Information Security News
mailing list archives
ITL Bulletin for November 2006
From: InfoSec News <alerts () infosecnews org>
Date: Tue, 28 Nov 2006 03:30:55 -0600 (CST)
Forwarded from: Elizabeth Lennon <elizabeth.lennon (at) nist.gov>
ITL BULLETIN FOR NOVEMBER 2006
GUIDE TO SECURING COMPUTERS USING WINDOWS XP HOME EDITION
Shirley Radack, Editor
Computer Security Division
Information Technology Laboratory
National Institute of Standards and Technology
U.S. Department of Commerce
Users of home computers must deal with many threats to the security of
their systems, including sophisticated attacks by people who
deliberately attempt to cause mischief, disrupt operations, commit
fraud, and steal identities. Remotely launched attacks can spread
malicious code and software, known as malware, through e-mail, malicious
Web sites, and file downloads. These attacks may result in the insertion
of viruses, worms, and spyware into home systems.

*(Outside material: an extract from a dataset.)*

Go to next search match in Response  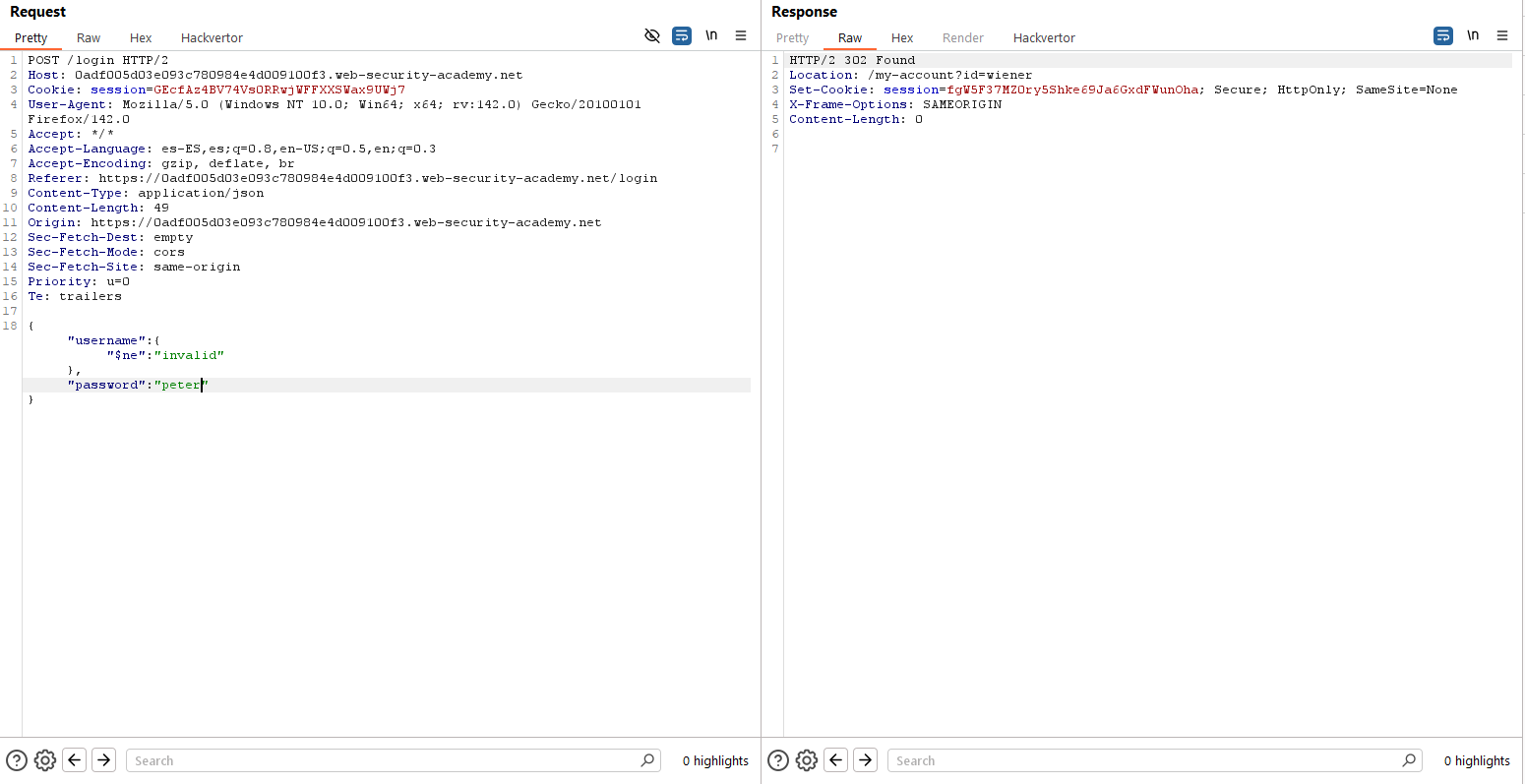(866, 760)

People attacking home computer systems can easily find information on
the Internet to assist them in their activities. Information is readily
available about vulnerabilities that are found in information technology
(IT) products on a daily basis. Information about ready-to-use exploits
and attacks can also be located readily. Since many IT products serve a
wide range of users and systems, restrictive security controls are
usually not enabled in systems by default. The available controls must
be selected and installed appropriately for the individual systems. If
the controls are not installed, the IT products are vulnerable.
Therefore, many IT products are immediately vulnerable when they are
installed out-of-the-box. Even experienced system administrators find
that it is a complicated, arduous, and time-consuming task to identify a
reasonable set of security settings for many IT products. But without
the proper protection, home computer users are vulnerable to threats and
The security issues that challenge home computer users are of paramount
concern to federal agency staff members who telecommute, using laptop
computers, mobile devices, and home computers. Unless these systems are
specifically protected, they can be less secure than those that are used
within the federal organizational setting. The Information Technology
Laboratory (ITL) at the National Institute of Standards and Technology
(NIST) has developed general guidance for securing workstations and
small computer installations, with a focus on specific guidance
applicable to those systems running Windows XP Home Edition.
NIST Special Publication (SP) 800-69, Guidance for Securing Windows XP
Home Edition: A NIST Security Configuration Checklist
Issued in September 2006, NIST SP 800-69, Guidance for Securing Windows
XP Home Edition: A NIST Security Configuration Checklist,
Recommendations of the National Institute of Standards and Technology
(NIST), was written by Karen Kent and Murugiah Souppaya of NIST and John
Connors of Booz Allen Hamilton. The publication is designed to alert
home computer users to the threats to their systems and to make them
aware of the security measures that are available for protecting
systems. The information presented in the guide draws on extensive
vendor knowledge and on the experience of government and security
community experts. The Department of Homeland Security supported the
development of the publication.
The guide explains the need to secure Windows XP Home Edition computers
and the security protections that are available to reduce weaknesses,
protect privacy, stop attacks, and preserve data. NIST SP 800-69
provides practical guidance on how to install Windows XP Home Edition,
how to secure new and existing installations, how to secure user
accounts and settings, and how to maintain and monitor the security
settings. The guidance applies generally to home desktop and laptop
systems that run Windows XP Home Edition as the operating system.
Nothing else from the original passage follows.